• [YOUR GOAL]
Which lines below contain the word "computer"? Copy each one.

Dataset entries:
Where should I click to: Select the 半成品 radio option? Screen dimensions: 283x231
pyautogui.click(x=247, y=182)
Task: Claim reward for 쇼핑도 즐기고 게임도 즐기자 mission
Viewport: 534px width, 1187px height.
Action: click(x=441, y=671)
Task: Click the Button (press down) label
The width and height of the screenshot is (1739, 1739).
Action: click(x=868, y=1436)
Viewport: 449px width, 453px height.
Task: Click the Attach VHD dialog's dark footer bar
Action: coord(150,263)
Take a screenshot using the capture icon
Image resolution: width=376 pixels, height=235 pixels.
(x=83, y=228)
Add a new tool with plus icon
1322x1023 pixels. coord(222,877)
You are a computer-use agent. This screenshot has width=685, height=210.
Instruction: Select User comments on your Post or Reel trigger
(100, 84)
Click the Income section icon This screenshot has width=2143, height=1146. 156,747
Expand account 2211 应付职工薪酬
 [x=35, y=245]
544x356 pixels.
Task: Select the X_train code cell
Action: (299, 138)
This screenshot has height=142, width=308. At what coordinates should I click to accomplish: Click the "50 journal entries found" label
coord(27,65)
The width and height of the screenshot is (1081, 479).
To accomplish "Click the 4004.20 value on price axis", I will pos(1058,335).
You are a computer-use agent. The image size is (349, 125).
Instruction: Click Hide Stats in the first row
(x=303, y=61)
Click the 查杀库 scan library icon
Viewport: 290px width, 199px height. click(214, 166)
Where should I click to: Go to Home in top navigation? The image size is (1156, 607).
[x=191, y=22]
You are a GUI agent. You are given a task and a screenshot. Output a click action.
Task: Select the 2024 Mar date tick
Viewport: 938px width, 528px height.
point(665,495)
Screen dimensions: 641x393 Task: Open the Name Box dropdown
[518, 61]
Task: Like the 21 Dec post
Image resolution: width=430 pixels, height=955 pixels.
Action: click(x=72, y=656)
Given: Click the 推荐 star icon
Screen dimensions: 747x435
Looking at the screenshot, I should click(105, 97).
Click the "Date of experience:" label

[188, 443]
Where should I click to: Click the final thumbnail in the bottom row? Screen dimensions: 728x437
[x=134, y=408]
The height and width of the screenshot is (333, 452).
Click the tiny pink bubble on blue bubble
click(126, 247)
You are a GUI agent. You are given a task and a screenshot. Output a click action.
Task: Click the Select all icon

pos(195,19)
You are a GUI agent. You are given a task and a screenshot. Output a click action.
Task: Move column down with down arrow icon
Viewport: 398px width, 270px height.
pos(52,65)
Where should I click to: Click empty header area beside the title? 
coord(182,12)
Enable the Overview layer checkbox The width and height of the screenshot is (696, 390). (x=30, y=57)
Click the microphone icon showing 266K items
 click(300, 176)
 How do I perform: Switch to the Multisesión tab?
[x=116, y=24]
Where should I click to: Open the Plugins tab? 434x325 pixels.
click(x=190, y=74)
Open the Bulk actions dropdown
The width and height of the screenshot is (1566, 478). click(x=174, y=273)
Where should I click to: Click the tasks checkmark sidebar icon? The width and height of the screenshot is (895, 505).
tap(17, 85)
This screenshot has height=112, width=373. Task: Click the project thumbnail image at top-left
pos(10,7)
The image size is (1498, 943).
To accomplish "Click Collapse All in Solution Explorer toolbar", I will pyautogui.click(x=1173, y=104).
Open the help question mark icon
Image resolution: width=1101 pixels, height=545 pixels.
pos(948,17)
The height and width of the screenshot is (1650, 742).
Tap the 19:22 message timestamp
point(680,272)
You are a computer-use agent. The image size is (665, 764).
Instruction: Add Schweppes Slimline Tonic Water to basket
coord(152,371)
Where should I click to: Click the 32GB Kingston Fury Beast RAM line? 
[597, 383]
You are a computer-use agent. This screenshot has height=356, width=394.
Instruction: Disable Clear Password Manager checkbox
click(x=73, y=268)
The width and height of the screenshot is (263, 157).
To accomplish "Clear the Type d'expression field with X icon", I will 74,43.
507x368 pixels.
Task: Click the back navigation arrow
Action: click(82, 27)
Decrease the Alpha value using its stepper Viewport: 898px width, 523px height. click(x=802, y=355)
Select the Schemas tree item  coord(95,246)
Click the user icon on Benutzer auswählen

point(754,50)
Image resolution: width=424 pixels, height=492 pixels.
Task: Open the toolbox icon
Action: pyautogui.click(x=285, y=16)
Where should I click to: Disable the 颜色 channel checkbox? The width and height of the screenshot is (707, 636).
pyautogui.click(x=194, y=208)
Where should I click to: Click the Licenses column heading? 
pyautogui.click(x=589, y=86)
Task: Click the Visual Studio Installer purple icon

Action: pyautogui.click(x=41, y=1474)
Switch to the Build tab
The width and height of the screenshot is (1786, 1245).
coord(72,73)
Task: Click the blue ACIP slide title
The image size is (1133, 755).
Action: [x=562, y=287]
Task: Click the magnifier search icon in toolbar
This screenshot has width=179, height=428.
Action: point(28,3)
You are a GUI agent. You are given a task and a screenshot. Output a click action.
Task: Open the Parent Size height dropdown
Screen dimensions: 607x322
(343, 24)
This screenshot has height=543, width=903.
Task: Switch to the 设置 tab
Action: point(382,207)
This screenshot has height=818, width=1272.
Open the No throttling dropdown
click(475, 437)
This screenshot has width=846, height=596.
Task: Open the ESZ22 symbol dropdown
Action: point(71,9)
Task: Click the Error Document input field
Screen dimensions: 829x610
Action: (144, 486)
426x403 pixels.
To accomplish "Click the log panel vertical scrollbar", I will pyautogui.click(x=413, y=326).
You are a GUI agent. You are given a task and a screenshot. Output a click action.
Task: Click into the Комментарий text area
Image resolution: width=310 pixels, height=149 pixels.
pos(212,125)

• [ANSWER FOR THIS EXERCISE]
You are a computer-use agent. This screenshot has width=685, height=210.
You are a computer-use agent. The image size is (349, 125).
You are a computer-use agent. The image size is (665, 764).
You are a computer-use agent. This screenshot has height=356, width=394.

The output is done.